Member of the U.S. House of Representatives from California
- In office December 12, 1967 – January 3, 1983
- Preceded by: J. Arthur Younger
- Succeeded by: Ed Zschau
- Constituency: 11th district (1967–1973) 17th district (1973–1975) 12th district (1975–1983)

Personal details
- Born: Paul Norton McCloskey Jr. September 29, 1927 Loma Linda, California, U.S.
- Died: May 8, 2024 (aged 96) Winters, California, U.S.
- Party: Republican (1948–2007) Democratic (2007–2024)
- Spouse(s): Caroline Wadsworth ​ ​(m. 1949; div. 1972)​ Helen Hooper ​(m. 1982)​
- Children: 4
- Education: Stanford University (AB, LLB)

Military service
- Allegiance: United States
- Branch/service: United States Navy (1945–1947) U.S. Marine Corps (1950–1952) U.S. Marine Forces Reserve (1952–1974)
- Years of service: 1945–1964
- Rank: Colonel
- Battles/wars: Korean War
- Awards: Navy Cross Silver Star Purple Heart (2)

= Pete McCloskey =

American politician (1927–2024)

Paul Norton "Pete" McCloskey Jr. (September 29, 1927 – May 8, 2024) was an American politician who represented San Mateo County, California, as a Republican in the U.S. House of Representatives from 1967 to 1983.

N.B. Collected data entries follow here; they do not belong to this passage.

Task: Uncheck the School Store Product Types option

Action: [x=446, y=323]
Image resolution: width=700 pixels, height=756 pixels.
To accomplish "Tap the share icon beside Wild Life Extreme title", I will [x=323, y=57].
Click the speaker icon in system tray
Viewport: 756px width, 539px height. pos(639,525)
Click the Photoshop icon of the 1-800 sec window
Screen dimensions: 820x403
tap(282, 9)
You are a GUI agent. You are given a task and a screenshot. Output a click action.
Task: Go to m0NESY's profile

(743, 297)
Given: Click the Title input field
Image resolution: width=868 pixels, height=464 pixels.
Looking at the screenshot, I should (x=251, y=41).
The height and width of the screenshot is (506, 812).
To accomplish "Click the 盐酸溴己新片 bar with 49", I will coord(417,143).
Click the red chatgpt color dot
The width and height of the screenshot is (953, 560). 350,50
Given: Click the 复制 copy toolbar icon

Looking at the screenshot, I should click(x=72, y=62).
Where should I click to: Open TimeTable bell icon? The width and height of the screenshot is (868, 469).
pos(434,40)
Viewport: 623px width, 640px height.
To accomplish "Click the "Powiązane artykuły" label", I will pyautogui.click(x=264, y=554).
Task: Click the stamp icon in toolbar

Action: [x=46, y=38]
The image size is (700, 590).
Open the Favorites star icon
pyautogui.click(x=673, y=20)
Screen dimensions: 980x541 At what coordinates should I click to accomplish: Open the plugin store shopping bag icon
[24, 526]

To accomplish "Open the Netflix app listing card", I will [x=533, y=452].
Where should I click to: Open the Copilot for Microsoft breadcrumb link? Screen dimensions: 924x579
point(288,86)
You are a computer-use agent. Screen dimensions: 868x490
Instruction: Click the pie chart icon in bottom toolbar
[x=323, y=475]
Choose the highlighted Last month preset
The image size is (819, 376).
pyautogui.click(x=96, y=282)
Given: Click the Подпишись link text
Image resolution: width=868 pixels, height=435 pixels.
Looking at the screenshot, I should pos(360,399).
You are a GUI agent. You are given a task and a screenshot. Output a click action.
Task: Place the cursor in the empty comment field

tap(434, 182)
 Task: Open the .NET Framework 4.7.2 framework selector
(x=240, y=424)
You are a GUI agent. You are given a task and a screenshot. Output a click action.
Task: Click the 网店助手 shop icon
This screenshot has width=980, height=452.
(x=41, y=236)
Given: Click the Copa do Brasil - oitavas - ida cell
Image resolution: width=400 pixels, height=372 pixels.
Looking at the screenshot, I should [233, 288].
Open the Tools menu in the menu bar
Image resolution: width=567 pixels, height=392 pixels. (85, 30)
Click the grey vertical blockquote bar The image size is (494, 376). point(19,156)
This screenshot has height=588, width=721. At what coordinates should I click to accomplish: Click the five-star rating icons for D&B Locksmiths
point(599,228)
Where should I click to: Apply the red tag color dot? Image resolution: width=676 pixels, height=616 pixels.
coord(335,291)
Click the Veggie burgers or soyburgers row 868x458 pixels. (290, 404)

Born in Loma Linda, California, McCloskey pursued a legal career in Palo Alto, California, after graduating from Stanford Law School. He served in the Korean War as a member of the United States Marine Corps. For his service, he was awarded the Navy Cross and the Silver Star. He won election to the House of Representatives in 1967, defeating Shirley Temple Black in the Republican primary. He co-authored the 1973 Endangered Species Act. He unsuccessfully challenged President Richard Nixon in the 1972 Republican primaries on an anti-Vietnam War platform and was the first member of Congress to publicly call for President Nixon's resignation after the Saturday Night Massacre.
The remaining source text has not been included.